YOUR INSTRUCTIONS
I'd like the listing below copied exactly, with the images left out.

DATA

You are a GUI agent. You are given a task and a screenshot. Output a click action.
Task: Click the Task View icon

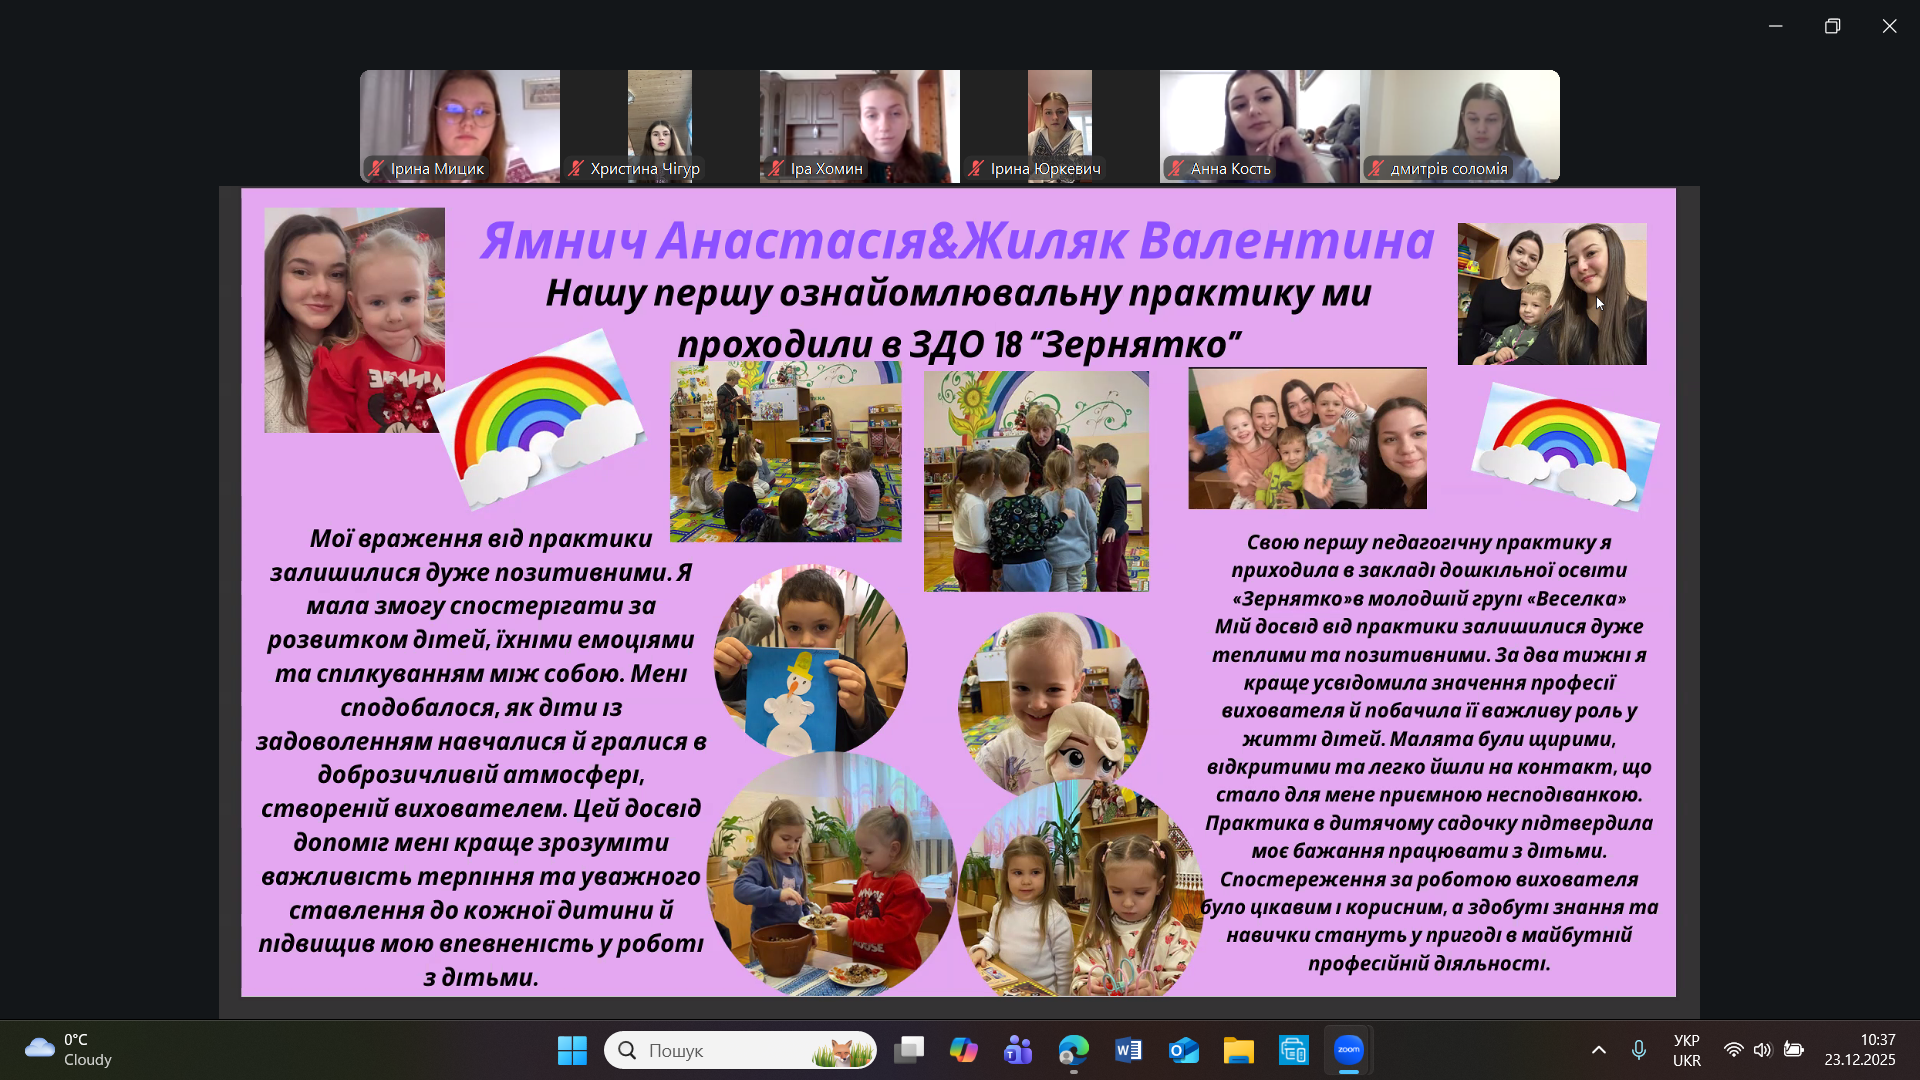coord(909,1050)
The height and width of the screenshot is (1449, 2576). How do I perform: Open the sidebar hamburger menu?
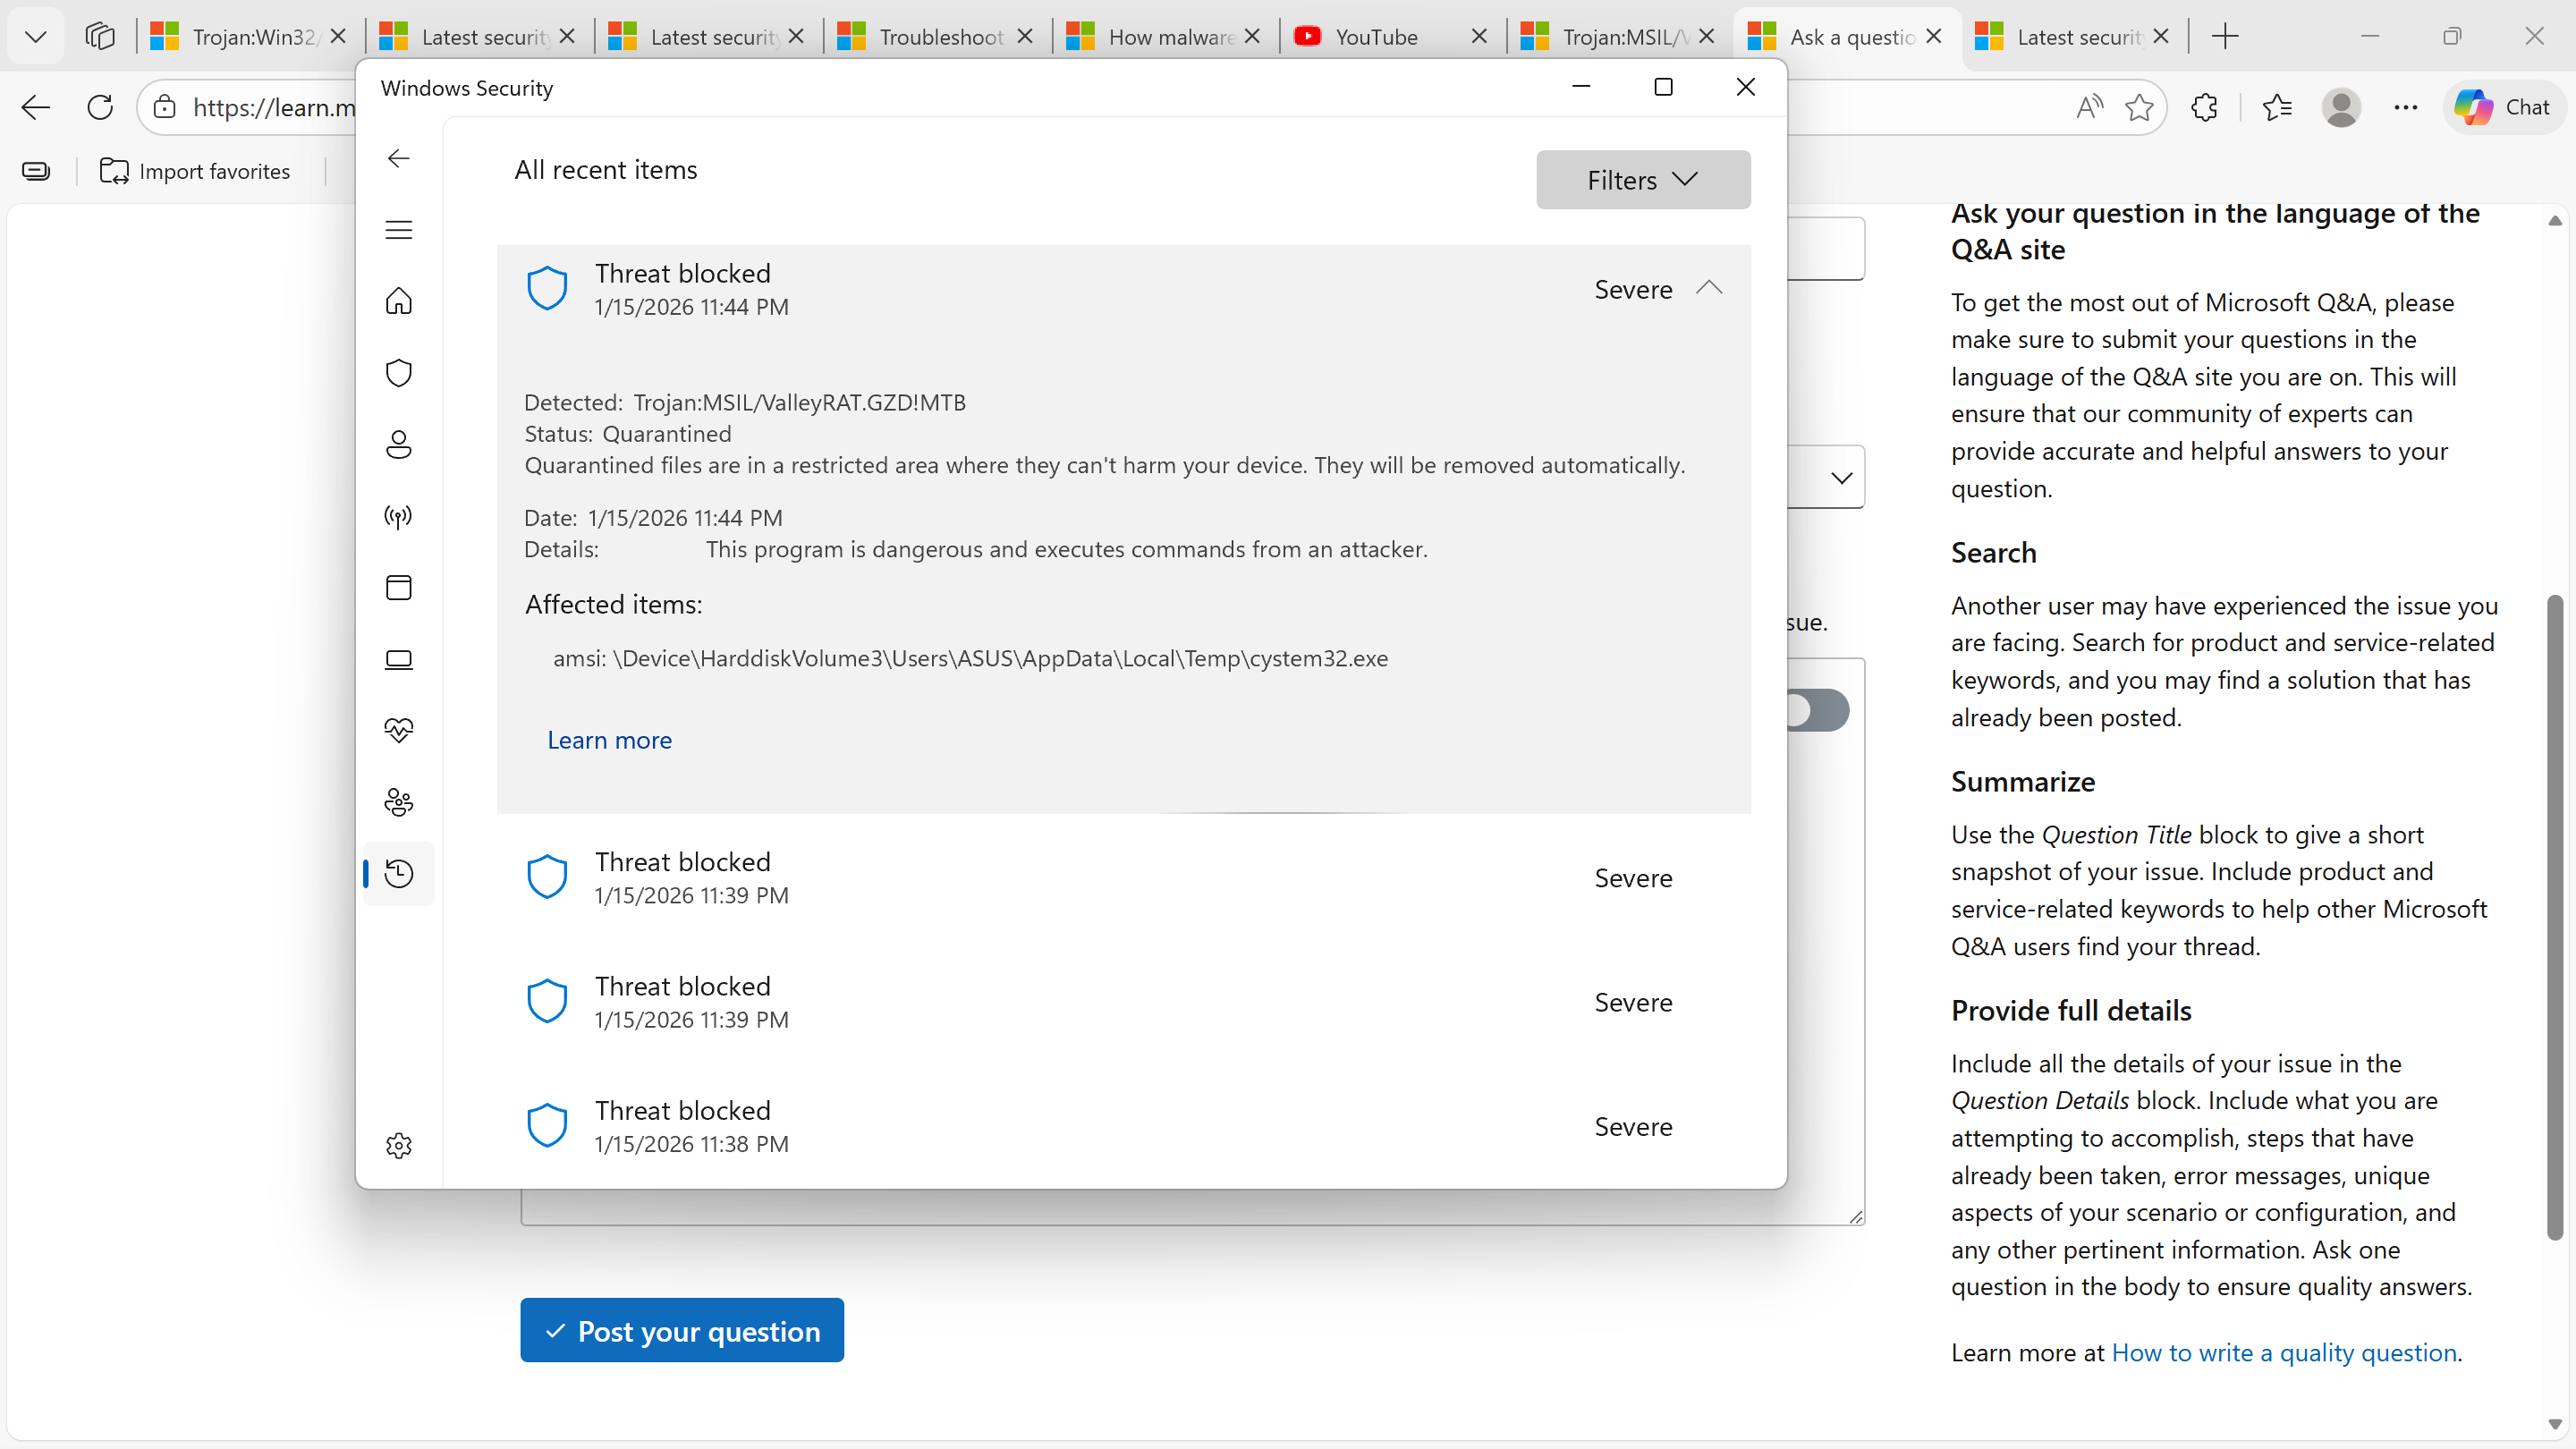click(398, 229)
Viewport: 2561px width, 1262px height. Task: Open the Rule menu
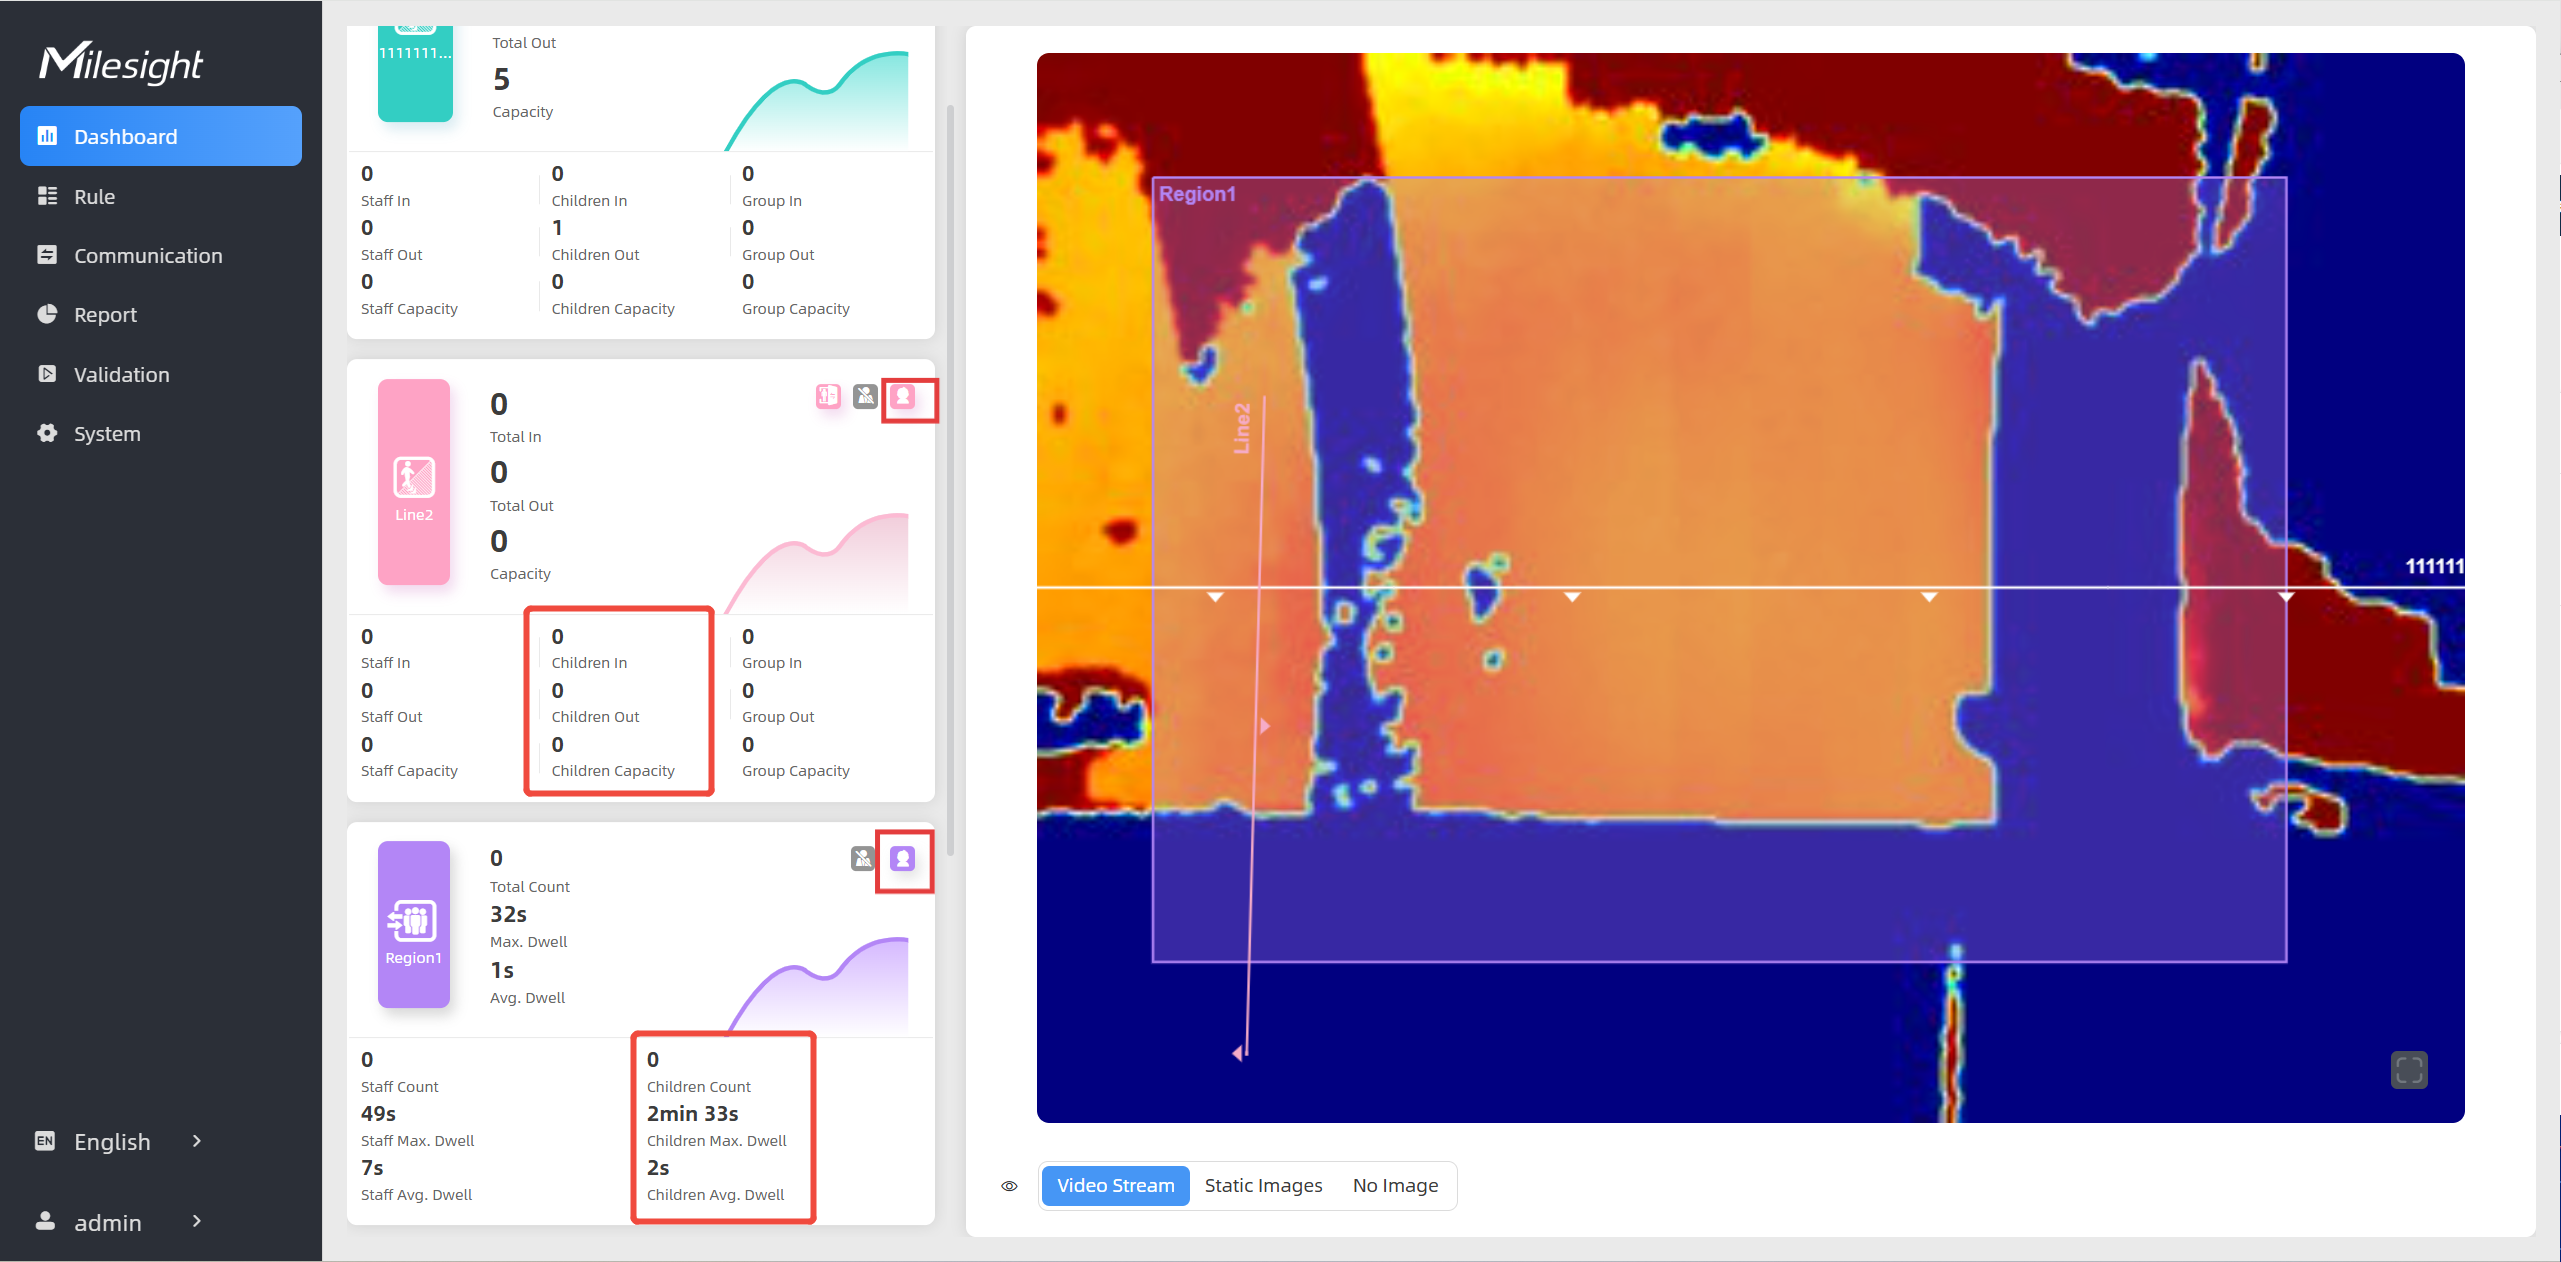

PROBLEM SOLUTION
You are a GUI agent. You are given a task and a screenshot. Output a click action.
Task: Click the Task View icon

coord(909,1050)
The height and width of the screenshot is (1449, 2576). How do I perform: Open the sidebar hamburger menu?
click(398, 229)
Viewport: 2561px width, 1262px height. Task: Open the Rule menu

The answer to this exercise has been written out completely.